__TASK DIRECTIONS__
Give back exactly the lines of the entries below from the line with "Open the Novogrodovka location link" to the line with "Open help via", inclusive, and only those.

__DATA LISTING__
====

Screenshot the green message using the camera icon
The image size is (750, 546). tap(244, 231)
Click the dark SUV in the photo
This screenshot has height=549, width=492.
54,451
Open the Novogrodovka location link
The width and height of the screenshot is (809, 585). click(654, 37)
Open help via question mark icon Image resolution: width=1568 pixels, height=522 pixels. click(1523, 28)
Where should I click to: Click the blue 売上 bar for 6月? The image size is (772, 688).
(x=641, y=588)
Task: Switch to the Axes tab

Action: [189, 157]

====

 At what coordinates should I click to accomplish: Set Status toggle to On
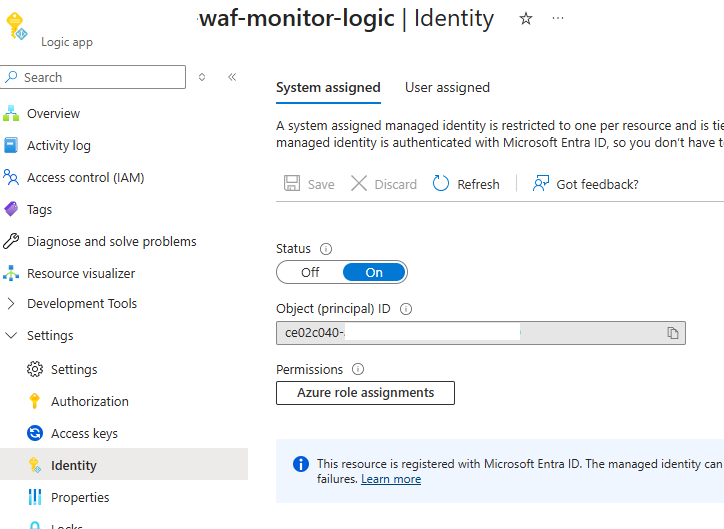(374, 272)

====

__ANSWER__
Open the Novogrodovka location link
The width and height of the screenshot is (809, 585). click(654, 37)
Open help via question mark icon Image resolution: width=1568 pixels, height=522 pixels. click(1523, 28)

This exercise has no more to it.